--- Data shown ---
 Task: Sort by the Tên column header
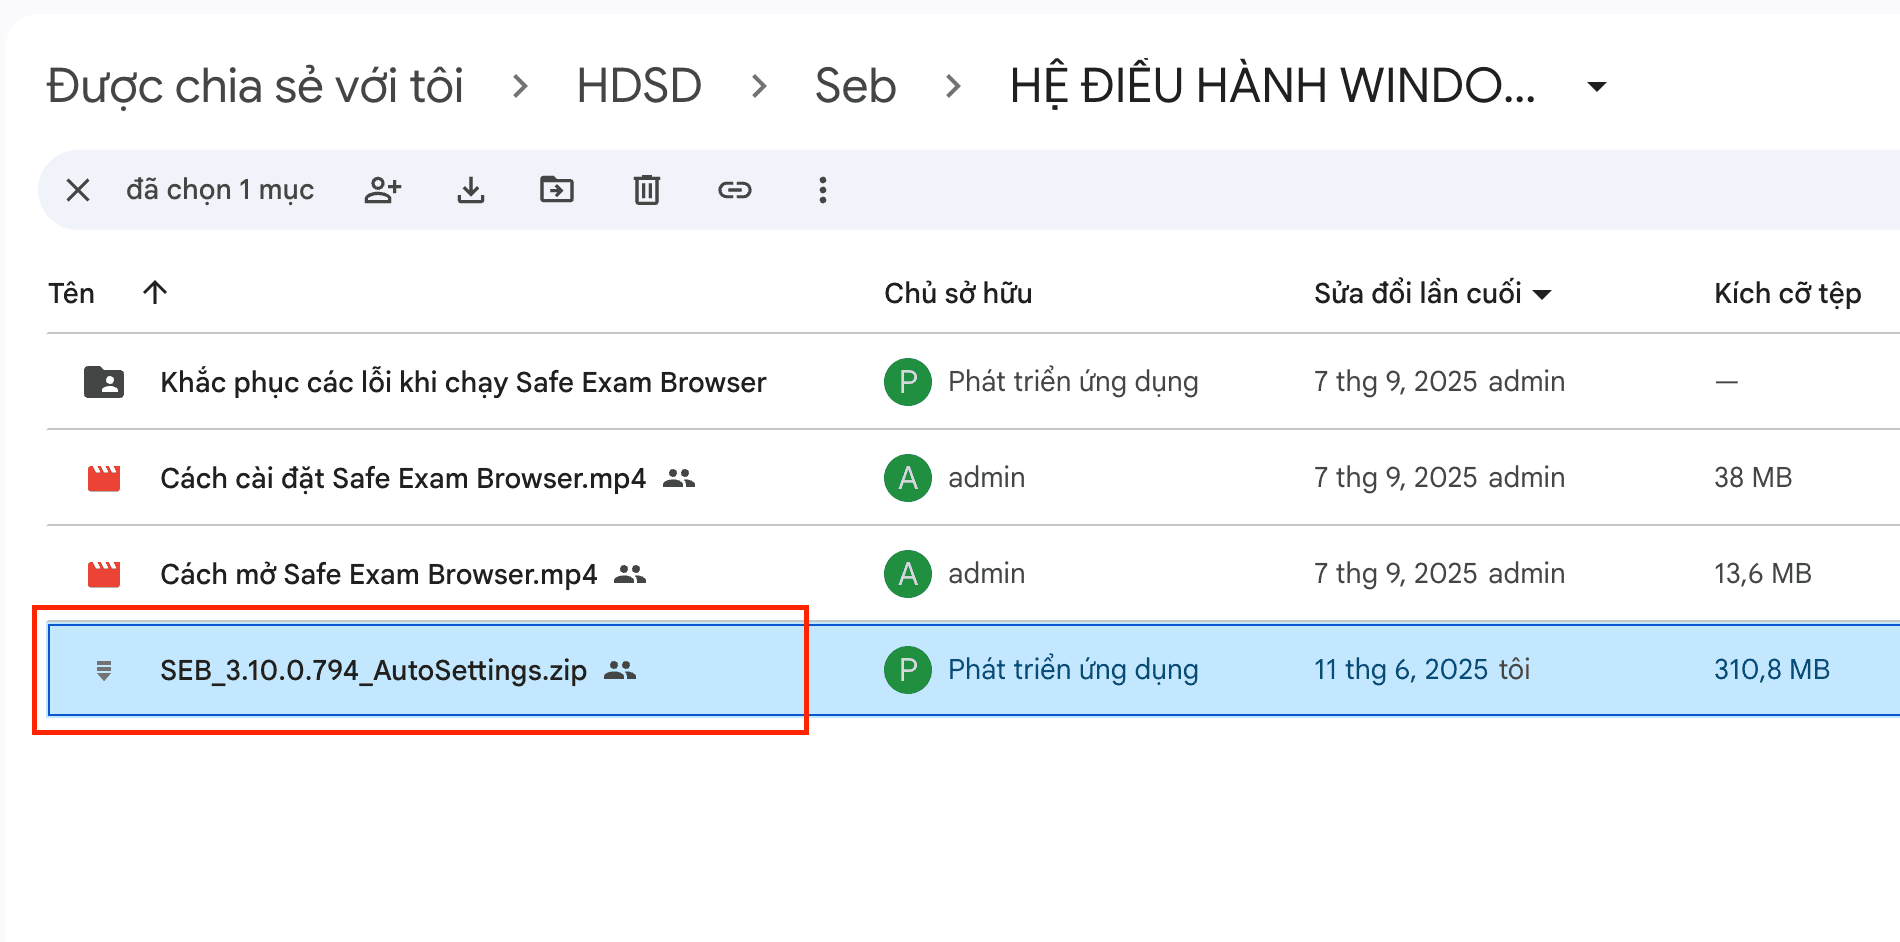72,293
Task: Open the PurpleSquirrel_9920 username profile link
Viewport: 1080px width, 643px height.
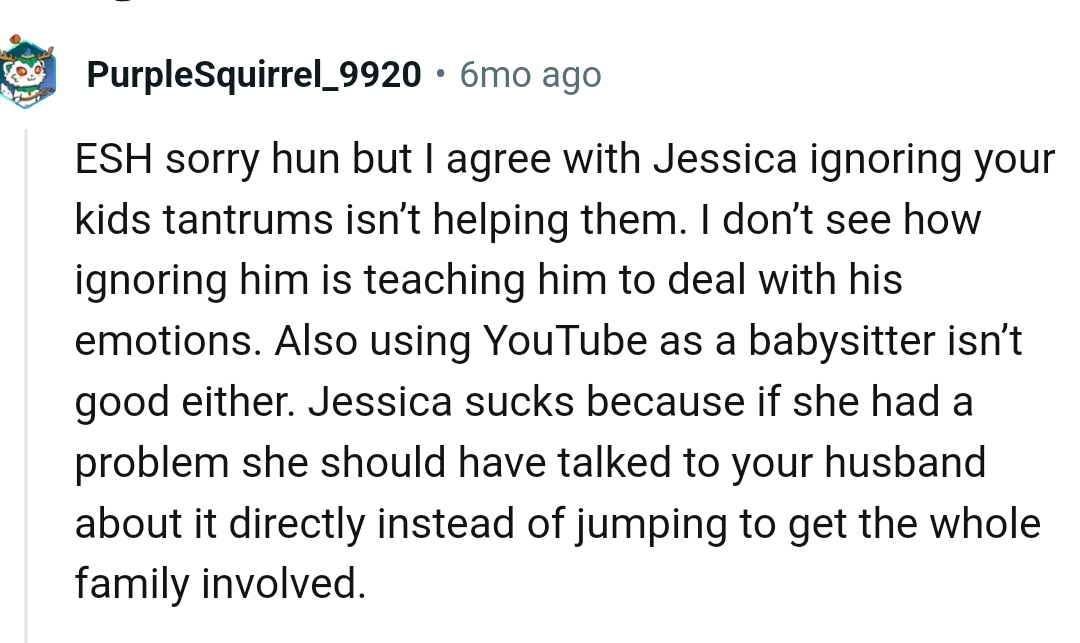Action: (x=254, y=75)
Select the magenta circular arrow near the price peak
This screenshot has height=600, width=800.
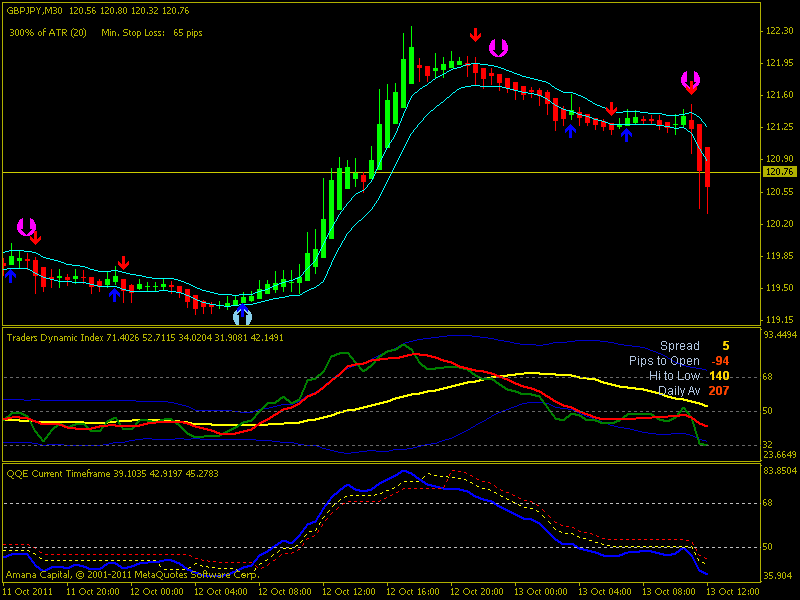click(x=499, y=47)
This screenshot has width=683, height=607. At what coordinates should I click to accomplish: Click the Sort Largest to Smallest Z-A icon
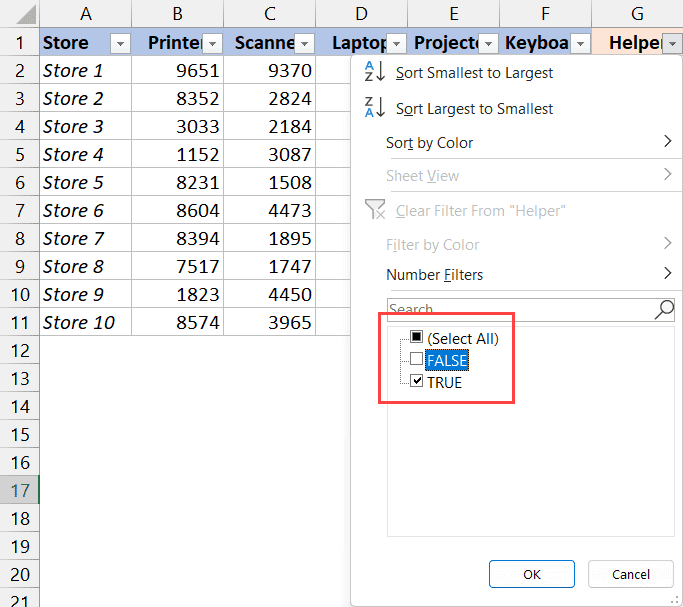[x=375, y=108]
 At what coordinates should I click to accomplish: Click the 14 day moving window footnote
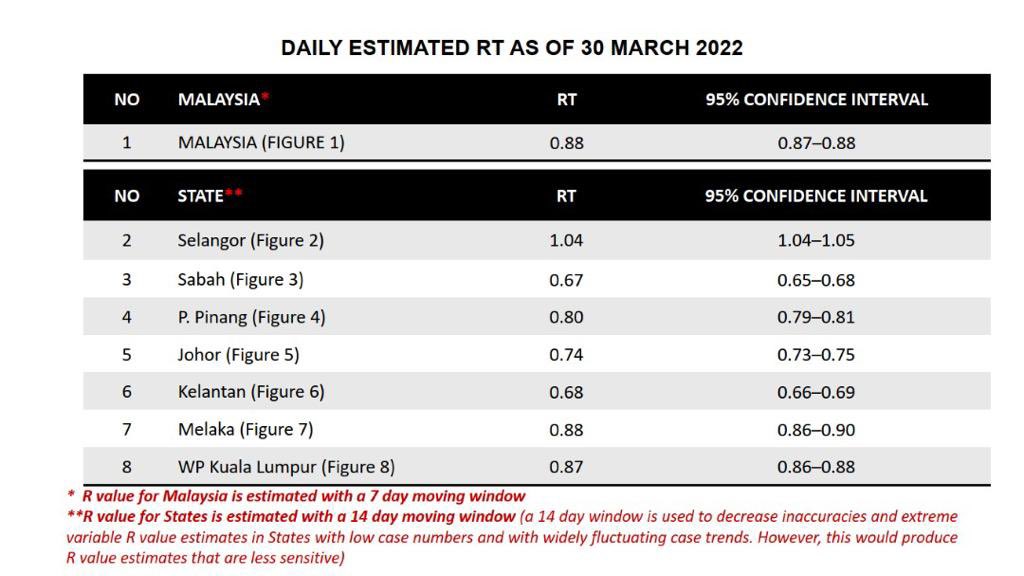click(x=291, y=517)
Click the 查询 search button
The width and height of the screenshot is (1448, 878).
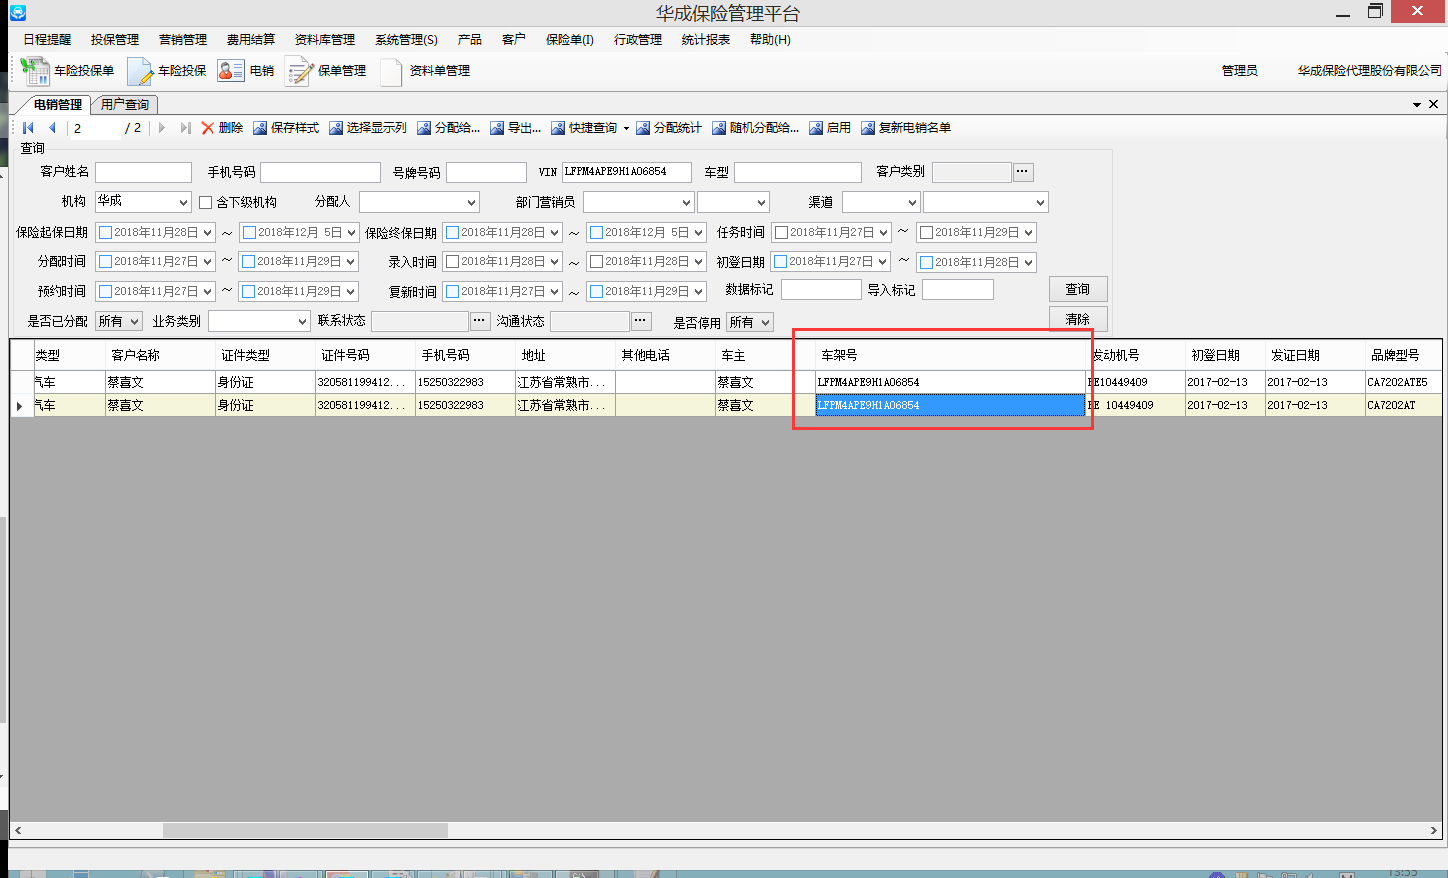(x=1077, y=289)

--- Problem requirements ---
Reproduce all of the material above, requests included, with every coordinate in the answers multiplied by 1.9 and rounded to a whole number, halves rounding up; numbers in the requests stay as they are. Leave the pictures out.

--- Problem solution ---
 Task: Sort by the Tên column header
137,557
Task: Open the PurpleSquirrel_9920 username profile link
Viewport: 1080px width, 643px height.
Action: (x=483, y=143)
Select the magenta circular arrow near the price peak
This screenshot has height=600, width=800.
click(x=948, y=89)
This screenshot has width=683, height=607. At what coordinates should I click to accomplish: Click the Sort Largest to Smallest Z-A icon
[x=713, y=205]
 At what coordinates should I click to accomplish: Click the 14 day moving window footnote
click(x=553, y=982)
Click the 查询 search button
The width and height of the screenshot is (1448, 878).
(x=2046, y=549)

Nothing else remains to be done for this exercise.